Dans le premier cas, le constat non ambigu qu'une loi est discriminatoire (ou qu'une disposition de la loi est discriminatoire) signifie que ladite loi (ou la disposition de la loi) risque imminemment d'être déclarée inopérante par les tribunaux et qu'elle cessera donc de produire ses effets dans un bref laps de temps[2]. Dans le deuxième cas, en France, le caractère discriminatoire d'une loi est jugé par le Conseil constitutionnel[3].

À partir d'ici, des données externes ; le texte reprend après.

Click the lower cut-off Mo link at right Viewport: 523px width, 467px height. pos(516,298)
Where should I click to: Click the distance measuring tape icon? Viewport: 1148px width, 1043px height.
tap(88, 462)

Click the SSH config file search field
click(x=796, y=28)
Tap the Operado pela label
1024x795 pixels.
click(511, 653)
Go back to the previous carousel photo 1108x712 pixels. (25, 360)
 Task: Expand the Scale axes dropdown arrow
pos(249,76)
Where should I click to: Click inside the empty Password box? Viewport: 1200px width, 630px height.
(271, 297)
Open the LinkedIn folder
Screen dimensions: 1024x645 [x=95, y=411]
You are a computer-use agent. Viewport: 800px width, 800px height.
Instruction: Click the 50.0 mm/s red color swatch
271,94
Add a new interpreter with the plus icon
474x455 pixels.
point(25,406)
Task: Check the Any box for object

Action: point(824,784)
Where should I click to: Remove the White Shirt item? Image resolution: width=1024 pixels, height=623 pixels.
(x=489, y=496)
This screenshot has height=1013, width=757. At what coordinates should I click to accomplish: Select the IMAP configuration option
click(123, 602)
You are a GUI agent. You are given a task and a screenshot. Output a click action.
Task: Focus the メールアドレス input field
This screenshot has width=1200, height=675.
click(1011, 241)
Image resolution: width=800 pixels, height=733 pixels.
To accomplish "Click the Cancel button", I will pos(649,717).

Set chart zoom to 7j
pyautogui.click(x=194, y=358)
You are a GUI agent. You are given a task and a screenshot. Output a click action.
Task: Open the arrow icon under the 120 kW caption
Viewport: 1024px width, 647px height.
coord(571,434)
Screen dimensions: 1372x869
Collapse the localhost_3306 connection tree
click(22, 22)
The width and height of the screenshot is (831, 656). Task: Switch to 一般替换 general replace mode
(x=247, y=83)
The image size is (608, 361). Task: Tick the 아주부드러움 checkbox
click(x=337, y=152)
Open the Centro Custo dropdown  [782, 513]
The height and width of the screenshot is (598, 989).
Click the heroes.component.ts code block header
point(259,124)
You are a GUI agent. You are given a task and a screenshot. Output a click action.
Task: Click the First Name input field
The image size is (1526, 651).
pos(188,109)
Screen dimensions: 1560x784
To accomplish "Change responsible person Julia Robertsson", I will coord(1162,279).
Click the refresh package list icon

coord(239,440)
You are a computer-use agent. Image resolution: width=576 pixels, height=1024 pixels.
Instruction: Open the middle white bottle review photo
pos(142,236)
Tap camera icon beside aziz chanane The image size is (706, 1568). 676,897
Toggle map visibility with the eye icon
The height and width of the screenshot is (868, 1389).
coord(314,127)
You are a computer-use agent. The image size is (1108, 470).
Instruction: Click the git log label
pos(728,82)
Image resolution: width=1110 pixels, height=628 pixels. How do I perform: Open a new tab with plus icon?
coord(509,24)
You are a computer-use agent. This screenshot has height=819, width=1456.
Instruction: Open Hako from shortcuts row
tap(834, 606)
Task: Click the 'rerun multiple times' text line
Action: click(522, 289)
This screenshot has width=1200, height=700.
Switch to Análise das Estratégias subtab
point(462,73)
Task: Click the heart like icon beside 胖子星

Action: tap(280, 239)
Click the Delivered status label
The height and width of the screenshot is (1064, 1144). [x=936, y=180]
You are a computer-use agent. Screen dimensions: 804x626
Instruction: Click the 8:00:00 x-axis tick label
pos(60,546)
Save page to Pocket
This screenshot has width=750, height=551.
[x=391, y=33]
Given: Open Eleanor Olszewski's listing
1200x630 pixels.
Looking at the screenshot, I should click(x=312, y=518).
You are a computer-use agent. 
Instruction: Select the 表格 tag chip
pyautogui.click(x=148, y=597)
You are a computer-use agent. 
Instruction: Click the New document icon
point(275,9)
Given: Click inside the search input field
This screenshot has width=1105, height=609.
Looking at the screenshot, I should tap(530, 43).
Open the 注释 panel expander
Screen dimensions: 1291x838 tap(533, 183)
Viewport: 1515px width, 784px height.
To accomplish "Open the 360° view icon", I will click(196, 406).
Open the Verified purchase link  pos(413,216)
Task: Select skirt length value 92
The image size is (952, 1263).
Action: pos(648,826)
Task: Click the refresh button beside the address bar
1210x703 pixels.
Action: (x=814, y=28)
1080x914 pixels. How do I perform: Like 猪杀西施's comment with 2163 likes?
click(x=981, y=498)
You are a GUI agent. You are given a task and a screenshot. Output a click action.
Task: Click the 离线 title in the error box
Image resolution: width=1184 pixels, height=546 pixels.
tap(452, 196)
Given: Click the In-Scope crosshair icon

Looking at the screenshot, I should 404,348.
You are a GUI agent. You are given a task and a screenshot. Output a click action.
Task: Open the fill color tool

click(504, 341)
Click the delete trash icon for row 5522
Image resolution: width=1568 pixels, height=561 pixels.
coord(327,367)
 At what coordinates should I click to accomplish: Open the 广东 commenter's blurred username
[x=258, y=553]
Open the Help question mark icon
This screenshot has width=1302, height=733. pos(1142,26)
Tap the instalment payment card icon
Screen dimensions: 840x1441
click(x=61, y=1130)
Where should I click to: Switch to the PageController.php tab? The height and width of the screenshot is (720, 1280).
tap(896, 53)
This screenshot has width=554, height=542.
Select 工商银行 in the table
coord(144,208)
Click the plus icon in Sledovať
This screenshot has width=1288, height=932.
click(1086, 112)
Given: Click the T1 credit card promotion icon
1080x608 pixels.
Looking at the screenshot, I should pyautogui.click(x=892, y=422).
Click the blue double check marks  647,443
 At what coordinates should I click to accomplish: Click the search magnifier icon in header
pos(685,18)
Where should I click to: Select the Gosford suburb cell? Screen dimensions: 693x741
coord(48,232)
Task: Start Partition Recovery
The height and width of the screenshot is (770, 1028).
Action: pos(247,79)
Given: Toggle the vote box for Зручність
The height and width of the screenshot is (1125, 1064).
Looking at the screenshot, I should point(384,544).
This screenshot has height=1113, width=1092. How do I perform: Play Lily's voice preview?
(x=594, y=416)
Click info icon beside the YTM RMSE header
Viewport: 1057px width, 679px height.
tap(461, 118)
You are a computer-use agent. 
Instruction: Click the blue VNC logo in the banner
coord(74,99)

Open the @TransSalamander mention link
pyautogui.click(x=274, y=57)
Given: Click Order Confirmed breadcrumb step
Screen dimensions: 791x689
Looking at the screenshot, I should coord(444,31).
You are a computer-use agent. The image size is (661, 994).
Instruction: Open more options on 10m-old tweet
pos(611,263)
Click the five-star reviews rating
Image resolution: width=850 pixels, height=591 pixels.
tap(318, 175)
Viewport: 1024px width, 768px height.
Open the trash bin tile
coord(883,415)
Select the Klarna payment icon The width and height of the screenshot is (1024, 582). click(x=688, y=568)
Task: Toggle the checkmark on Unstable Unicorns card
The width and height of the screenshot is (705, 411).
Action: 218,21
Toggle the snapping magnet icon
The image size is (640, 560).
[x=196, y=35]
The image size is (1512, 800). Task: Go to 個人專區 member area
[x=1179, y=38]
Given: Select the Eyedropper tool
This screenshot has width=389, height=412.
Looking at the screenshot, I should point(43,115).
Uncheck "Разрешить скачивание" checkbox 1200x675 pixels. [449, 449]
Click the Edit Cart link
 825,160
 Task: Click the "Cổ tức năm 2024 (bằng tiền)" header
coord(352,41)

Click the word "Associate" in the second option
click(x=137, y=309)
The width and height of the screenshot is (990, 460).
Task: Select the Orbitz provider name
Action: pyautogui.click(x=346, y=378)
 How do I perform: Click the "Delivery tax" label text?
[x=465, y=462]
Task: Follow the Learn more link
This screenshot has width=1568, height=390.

La possibilité de contrôler la constitutionnalité de lois discriminatoires est liée à l'existence d'une clause de suprématie ou clause de primauté dans la Constitution[4]. Si une loi constitutionnelle qui protège les droits n'énonce pas qu'elle est au-dessus des autres lois, ou bien si aucune jurisprudence constitutionnelle ne consacre une règle implicite à cet effet[5], un juge peut à ce moment conclure qu'il n'a pas l'autorité nécessaire pour déclarer qu'une loi qui viole le droit à l'égalité est frappée d'inconstitutionnalité, même si ce droit est formellement prévu à la Constitution[6].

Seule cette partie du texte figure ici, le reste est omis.